Hangar Of The Future IDs Efficiency Improvements

By Jenny Rogers
Source: Aviation Week & Space Technology

The researchers have made headway on each. In the visualized support system project, they have demonstrated the ability to assign minor jobs, work the jobs and then sign off on the jobs on a network. They have also accumulated data on the usefulness of 3-D graphical instructions versus 2-D instructions and enough data-mining to begin analysis. Recently, the group has begun experimenting with RFID and nearfield communication.

With each project, the goal is to show what can be done, to prove functionality and usefulness, Ropp and Lopp say. But just because something can be done doesn't mean it should be done, Ropp cautions. Despite the group's and industry's excitement about e-enablement, total e-enablement might not be the answer, Ropp says. “Do I want to spend a lot of my engineering development and time on a simple part that may not need the level of detail and granularity of display?” he asks.

It's an important issue that has led to what Ropp calls the “Mount Everest” challenge for Hangar of the Future: how to advance technology in simple, reasonably applicable ways. High costs and large infrastructure can scare off the maintenance industry, he observes. “When they run up against something that costs so much, they'll fall back to paper because paper doesn't change,” Ropp says. “We trust that system. We've done it for years.”
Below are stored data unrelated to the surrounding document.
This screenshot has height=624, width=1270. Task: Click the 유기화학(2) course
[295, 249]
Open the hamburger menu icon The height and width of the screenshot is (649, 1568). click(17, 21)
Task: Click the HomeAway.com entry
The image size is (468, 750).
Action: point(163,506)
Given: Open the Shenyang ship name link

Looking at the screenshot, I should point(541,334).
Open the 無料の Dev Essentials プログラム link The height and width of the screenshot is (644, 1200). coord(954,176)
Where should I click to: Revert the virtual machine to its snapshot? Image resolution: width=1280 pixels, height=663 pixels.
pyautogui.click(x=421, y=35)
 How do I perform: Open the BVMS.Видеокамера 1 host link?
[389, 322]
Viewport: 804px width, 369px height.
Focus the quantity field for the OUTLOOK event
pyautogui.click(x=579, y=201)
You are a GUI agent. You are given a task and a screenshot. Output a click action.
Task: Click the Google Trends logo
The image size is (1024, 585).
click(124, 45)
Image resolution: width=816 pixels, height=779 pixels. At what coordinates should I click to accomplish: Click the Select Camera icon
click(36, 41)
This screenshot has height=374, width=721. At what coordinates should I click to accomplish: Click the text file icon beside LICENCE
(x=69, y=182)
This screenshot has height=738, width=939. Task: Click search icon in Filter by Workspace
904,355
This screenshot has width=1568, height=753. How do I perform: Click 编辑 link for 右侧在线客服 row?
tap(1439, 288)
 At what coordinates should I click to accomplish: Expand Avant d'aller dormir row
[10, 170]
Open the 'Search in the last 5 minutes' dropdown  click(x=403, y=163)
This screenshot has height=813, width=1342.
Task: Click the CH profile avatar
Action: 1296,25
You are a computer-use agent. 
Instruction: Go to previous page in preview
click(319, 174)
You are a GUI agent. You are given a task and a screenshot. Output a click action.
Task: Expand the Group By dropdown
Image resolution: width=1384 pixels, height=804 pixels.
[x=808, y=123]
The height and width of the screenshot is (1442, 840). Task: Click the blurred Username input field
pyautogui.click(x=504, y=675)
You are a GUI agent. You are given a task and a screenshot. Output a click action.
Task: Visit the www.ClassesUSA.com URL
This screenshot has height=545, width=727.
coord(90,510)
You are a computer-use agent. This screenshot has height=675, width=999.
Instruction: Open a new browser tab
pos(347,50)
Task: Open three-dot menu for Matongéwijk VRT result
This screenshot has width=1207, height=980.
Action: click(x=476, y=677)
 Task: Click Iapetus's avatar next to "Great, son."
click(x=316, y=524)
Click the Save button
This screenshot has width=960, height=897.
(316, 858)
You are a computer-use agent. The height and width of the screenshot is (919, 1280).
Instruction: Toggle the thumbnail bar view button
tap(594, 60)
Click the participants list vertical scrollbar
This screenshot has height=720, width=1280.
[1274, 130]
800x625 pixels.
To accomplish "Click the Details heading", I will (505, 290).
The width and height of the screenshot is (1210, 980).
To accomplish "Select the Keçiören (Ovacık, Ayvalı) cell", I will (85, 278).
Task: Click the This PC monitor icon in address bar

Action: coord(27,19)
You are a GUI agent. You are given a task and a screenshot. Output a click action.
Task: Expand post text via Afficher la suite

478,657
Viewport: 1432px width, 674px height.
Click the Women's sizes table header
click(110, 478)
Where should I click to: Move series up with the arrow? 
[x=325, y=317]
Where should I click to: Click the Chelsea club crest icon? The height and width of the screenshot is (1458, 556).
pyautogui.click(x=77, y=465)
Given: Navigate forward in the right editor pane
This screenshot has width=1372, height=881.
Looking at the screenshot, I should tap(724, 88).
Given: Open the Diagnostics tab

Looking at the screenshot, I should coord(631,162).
Another obstacle involves data-sharing and the willingness of industry to divulge sometimes-proprietary information for the sake of standardizing maintenance tasks. Ropp says the group is seeing more willingness from industry to share data and ideas, but there is still a ways to go. Discussions have generated ideas, including using a third-party outside the industry to catalogue the information, but the question of how to keep the data secure still remains.

Even so, data-sharing could help in standardizing and eventually automating some processes, Ropp and Lopp say. Lopp has done research into further automating non-routine tasks, once reducing a 103-step process to 45 steps by incorporating data-mining functions and more efficient communications without changing the actual process. Simple concepts, such as using standardized language and high-resolution graphics during the process can help, Ropp says. The group's initial research into visual just-in-time instruction during tasks has already reduced the number of missed or out-of-sequence steps, Ropp says.

But their ideas go beyond the technology and the processes and into the design of the hangar itself. Ropp and Lopp, along with researchers Gary Eiff, Mike Lapacek, Zoe Abdul and Marifran Mattson, presented a paper at the 1997 Airframe/Engine Maintenance and Repair Conference and Exposition on considering human factors in line maintenance facility design.

A hangar's design can affect productivity and communication channels, Lopp says. When upper-level management is kept separate from workers, communication between the shop floor and the management offices may slow down. Furthermore, hangars can be updated with simple elements to help workers do their jobs better. “We still see a few technicians working with miner's lights,” Lopp says. “How can we design a hangar with more light?” It's a small detail, but it gets at what Hangar of the Future is all about: rethinking maintenance operations without the constraints of today's technology and infrastructure.

“If you can envision several pieces of the pie coming together to form a whole, it's different technologies, processes and systems,” Ropp says. “We're finding the best in class—the most efficient in class—and we're building the pieces of that pie.”